Scan the material below for the word "computer", then copy every line in which it appears.

☆ ☆ ☆ ☆ ☆ ☆ ☆

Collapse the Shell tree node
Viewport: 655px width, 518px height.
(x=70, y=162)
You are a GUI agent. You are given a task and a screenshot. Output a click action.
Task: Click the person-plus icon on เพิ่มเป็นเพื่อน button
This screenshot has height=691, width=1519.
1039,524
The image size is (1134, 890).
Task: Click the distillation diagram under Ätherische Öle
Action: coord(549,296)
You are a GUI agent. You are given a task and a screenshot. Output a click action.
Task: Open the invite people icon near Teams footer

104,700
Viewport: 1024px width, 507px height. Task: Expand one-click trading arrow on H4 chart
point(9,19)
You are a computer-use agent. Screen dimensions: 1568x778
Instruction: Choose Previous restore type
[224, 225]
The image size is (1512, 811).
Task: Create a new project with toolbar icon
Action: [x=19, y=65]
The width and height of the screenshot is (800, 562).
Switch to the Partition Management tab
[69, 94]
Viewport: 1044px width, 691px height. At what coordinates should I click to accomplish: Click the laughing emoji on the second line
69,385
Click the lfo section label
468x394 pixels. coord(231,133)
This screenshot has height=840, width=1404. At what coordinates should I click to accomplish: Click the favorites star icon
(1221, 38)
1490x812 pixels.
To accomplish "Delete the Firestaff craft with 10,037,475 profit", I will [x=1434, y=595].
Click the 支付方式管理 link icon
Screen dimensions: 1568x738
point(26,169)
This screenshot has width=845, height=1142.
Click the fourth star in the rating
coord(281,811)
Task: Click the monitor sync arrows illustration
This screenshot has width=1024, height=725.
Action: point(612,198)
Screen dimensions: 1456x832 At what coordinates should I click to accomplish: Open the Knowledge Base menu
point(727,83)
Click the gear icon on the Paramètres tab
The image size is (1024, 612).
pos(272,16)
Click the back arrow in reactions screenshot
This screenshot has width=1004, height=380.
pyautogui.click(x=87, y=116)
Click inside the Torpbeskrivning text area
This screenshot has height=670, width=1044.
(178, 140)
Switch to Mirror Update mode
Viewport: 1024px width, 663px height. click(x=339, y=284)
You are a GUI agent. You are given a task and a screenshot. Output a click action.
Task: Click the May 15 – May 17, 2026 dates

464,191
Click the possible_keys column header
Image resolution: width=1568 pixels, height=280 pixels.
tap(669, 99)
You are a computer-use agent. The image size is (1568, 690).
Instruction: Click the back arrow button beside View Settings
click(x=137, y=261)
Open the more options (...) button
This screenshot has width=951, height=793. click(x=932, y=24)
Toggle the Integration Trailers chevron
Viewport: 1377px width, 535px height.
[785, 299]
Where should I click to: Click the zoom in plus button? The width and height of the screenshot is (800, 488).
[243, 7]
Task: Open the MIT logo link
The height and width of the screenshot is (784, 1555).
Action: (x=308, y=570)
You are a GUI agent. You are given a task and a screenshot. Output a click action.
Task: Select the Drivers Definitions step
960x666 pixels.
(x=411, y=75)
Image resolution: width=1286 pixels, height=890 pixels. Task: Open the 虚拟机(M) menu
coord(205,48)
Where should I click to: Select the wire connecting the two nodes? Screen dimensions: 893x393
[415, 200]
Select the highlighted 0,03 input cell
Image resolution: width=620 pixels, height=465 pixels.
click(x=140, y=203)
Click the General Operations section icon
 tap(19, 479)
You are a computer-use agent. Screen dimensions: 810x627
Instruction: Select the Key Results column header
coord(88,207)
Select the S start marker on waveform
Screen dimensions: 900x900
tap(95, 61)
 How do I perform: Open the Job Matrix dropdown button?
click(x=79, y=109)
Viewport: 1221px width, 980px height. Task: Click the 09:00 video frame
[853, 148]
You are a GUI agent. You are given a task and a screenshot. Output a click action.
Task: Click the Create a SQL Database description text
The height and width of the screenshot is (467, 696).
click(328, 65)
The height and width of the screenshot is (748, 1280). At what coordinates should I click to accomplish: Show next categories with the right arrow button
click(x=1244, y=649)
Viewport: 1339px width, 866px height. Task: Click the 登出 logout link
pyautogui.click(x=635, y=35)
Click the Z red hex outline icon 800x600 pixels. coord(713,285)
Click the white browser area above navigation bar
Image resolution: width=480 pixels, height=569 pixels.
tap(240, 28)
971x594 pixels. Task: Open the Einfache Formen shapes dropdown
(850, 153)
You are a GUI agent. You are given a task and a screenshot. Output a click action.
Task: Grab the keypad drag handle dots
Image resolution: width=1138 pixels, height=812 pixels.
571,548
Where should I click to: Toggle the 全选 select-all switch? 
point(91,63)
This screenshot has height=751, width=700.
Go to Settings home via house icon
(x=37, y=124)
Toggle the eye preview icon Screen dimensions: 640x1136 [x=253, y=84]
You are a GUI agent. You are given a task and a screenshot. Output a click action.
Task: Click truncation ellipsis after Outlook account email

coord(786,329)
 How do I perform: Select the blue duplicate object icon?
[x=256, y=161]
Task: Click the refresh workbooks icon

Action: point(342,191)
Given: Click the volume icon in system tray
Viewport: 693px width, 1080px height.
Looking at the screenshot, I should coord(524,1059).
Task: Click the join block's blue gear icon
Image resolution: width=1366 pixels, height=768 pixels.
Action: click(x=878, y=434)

☆ ☆ ☆ ☆ ☆ ☆ ☆

■ **Reply to the task**:
You are a computer-use agent. Screen dimensions: 1568x778
You are a computer-use agent. The image size is (1568, 690).
You are a computer-use agent. Screen dimensions: 810x627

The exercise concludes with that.